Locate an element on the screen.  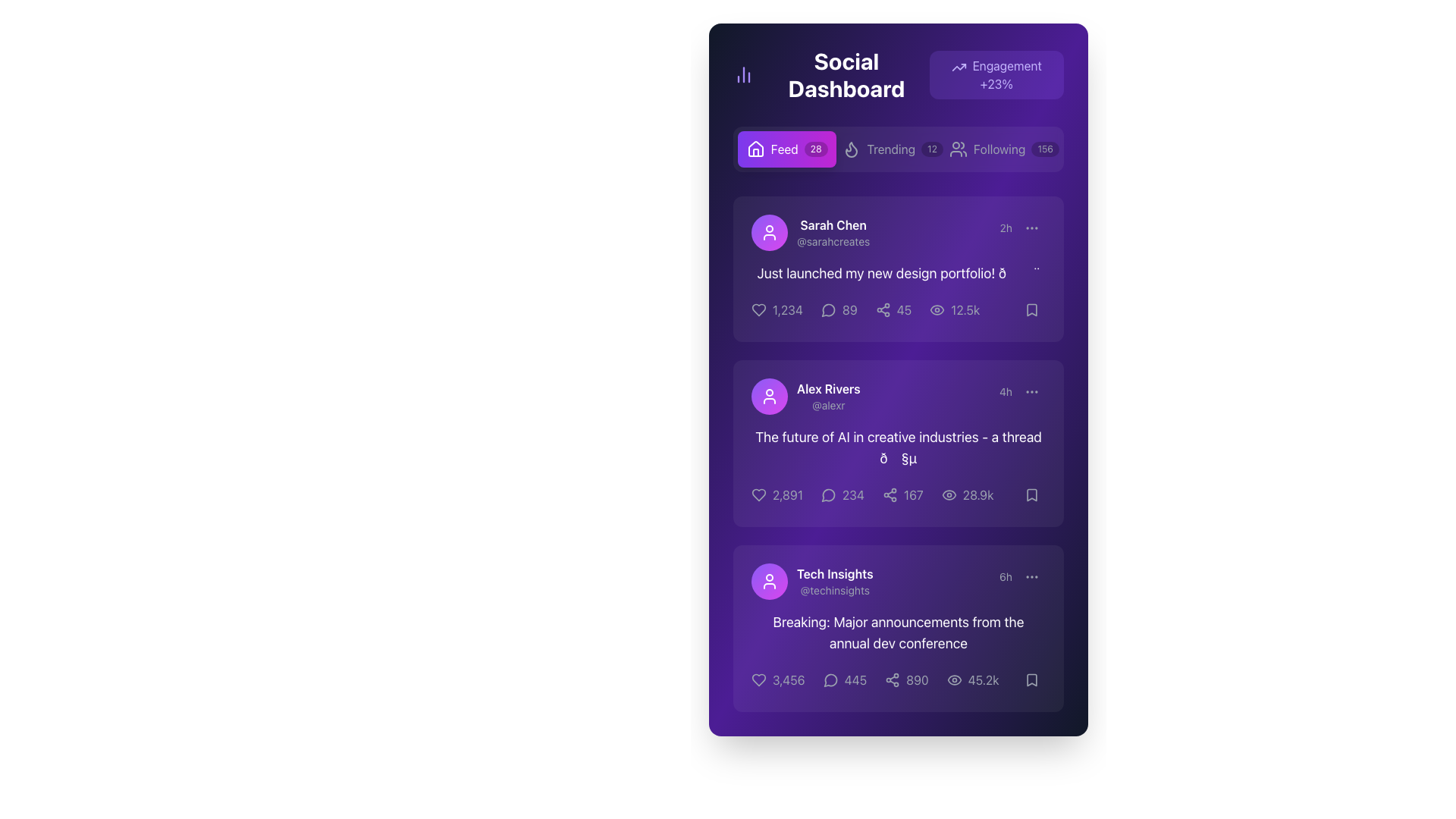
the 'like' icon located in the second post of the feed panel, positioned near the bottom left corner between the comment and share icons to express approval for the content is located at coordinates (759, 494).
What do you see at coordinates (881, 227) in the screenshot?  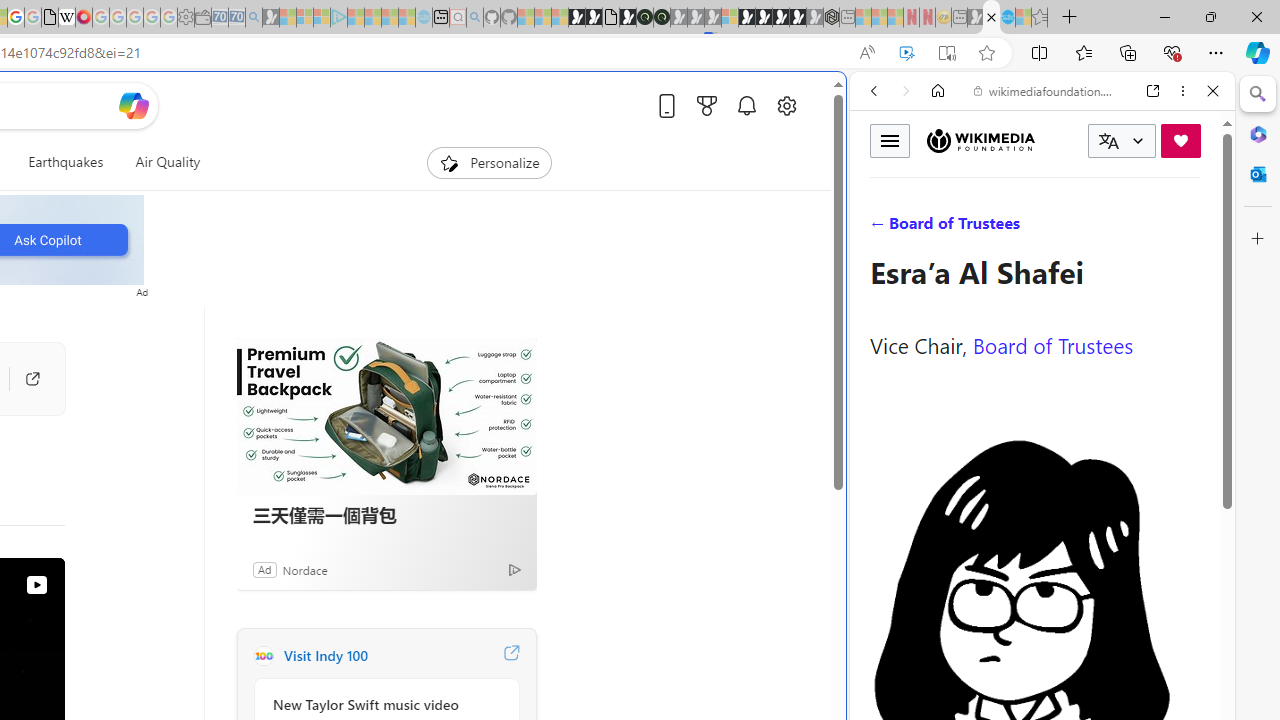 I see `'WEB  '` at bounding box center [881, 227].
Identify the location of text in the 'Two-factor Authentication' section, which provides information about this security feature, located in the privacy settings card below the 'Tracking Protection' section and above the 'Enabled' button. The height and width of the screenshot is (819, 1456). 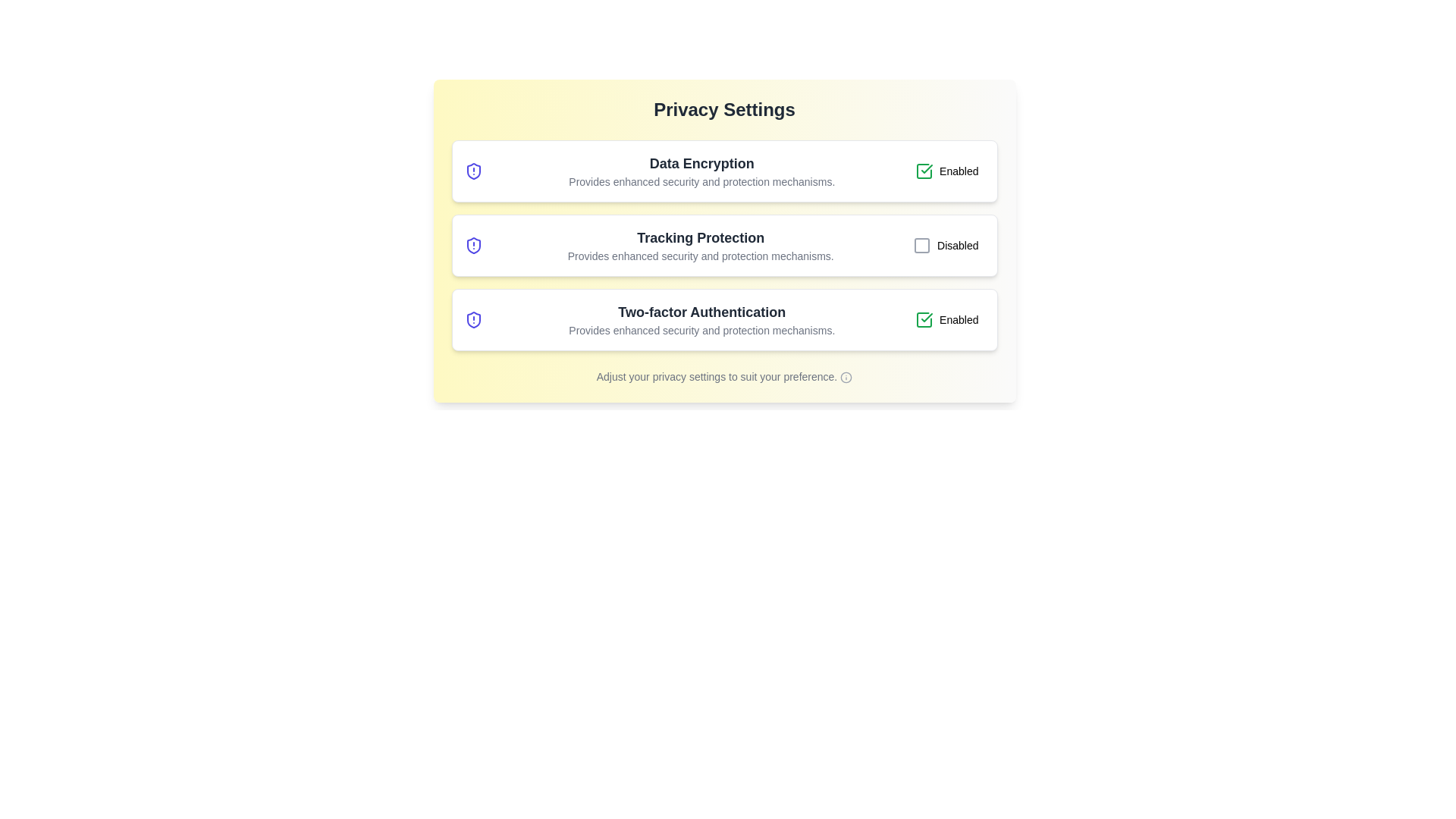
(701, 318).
==
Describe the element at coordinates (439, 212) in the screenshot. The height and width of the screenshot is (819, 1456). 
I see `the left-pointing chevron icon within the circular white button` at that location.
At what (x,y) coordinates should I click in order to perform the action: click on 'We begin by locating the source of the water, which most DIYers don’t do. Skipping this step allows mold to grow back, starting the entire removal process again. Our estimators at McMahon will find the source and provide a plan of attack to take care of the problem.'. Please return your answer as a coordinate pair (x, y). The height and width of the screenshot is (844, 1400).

### REQUEST:
Reproduce verbatim the stretch of items from the line containing "Describe the element" through the line containing "at that location.", including both of those lines and nothing else.

### EXERCISE ANSWER:
Describe the element at coordinates (439, 212) in the screenshot. The height and width of the screenshot is (819, 1456). 
I see `the left-pointing chevron icon within the circular white button` at that location.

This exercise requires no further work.